A north Minneapolis resident whose street has become “an established destination” for drug dealing said he wants elected leaders to “understand how abandoned and helpless we feel.”
“We are an established destination now for drug purchases. Cars stop by 24/7 and within moments they have a carhop with their face in the passenger window, ready to serve,” said Jay Dorsey, who owns a home across the street from an Aldi store that closed earlier this year to much disappointment from local residents.
“Aldi moved out and they moved in,” explained Dorsey, referring to a group of homeless residents who he says now sleep on a sidewalk across the street from his house.
“I don’t call it an encampment as there is occasionally one tent, but some sleep on chairs on Oliver Avenue,” he said, shedding light on some of the crimes that have happened in his area.
“My one neighbor, an elderly woman, was assaulted and beaten and sent to the ER,” Dorsey told Alpha News. “I have had packages taken and me and my house threatened. My other neighbor was burglarized. Next to him, another neighbor’s windows were shot out and her back fence was plowed through in an alley fight.”
He said that he’s reached out to government officials including Gov.

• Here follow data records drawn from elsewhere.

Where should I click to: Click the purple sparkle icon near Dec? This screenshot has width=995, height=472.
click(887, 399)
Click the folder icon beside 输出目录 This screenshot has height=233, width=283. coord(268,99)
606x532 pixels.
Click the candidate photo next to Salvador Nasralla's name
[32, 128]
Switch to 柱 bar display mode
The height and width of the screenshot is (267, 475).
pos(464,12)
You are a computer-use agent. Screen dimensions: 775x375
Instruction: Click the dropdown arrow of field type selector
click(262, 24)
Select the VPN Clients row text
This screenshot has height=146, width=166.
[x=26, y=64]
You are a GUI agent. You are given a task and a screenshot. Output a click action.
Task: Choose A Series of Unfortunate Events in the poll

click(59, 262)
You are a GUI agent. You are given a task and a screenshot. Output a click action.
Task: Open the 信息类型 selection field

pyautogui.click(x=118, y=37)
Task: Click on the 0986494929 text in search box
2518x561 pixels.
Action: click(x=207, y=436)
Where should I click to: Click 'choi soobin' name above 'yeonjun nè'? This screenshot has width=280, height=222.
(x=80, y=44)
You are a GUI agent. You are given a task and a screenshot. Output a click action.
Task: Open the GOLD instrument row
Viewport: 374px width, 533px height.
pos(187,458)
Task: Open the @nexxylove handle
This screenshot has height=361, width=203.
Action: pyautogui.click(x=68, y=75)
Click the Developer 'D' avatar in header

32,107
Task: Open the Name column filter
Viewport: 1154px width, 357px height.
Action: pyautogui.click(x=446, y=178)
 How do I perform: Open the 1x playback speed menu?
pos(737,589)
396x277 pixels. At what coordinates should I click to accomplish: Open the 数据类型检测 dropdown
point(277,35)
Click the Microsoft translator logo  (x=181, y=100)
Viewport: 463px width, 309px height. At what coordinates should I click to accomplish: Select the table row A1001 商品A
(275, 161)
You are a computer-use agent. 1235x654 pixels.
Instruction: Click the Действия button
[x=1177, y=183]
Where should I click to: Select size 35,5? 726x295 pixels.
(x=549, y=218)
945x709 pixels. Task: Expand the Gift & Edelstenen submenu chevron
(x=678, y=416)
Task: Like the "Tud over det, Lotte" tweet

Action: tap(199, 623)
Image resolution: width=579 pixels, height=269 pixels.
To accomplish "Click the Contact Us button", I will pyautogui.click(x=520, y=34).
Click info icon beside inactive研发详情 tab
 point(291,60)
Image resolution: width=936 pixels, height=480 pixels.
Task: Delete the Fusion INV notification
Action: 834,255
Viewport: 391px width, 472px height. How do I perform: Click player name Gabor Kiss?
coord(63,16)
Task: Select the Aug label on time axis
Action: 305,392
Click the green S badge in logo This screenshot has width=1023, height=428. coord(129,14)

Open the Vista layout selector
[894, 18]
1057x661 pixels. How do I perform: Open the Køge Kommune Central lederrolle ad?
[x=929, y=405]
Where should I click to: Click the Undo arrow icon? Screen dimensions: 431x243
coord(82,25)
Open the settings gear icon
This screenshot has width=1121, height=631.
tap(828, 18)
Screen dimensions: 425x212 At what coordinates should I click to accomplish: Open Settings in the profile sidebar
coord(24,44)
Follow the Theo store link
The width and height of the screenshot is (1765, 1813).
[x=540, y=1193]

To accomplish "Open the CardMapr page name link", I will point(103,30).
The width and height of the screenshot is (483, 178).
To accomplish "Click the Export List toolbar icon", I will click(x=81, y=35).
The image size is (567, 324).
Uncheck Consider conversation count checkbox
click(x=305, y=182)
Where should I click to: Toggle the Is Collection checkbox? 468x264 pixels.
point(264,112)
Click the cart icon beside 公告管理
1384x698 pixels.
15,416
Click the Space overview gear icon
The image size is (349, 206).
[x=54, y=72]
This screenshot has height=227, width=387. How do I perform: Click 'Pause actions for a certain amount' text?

Tim Walz, Mayor Jacob Frey, and some City Council members, but has either received no response or gotten “political platitudes.”
“I want lawmakers to understand how abandoned and helpless we feel when we reach out to those who are supposed to help us and we get excuses or silence,” Dorsey said.
Dorsey said that he’s seen men and women urinating and doing drugs from his bedroom window. “I can see their antics all night,” he said. Another woman who lives on Dorsey’s street has captured people urinating and defecating in public, saying the homeless residents “sleep in lounge chairs at night.”
“I worry for the neighbor kids walking through this or raising a family nearby,” Dorsey said. He explained that while he does feel less safe to a degree, it’s more embarrassing than anything else.
“Friends are scared or pity me and they certainly don’t want to park in front of an ‘opium den,’” he said.
Dorsey acknowledged that the issues may not be as severe as some other areas of the city but said it’s “still as frustrating.”
The city did not respond to a request for comment by the time of publication. Minneapolis has established a webpage for its response to homelessness and frequently refers media to that page in response to inquiries.
“Through a collaborative cross-departmental and multi-agency effort, the City’s Homeless Response Team (HRT) addresses encampments by building relationships and sharing information that connects unsheltered individuals to resources, services, and shelter,” the webpage says.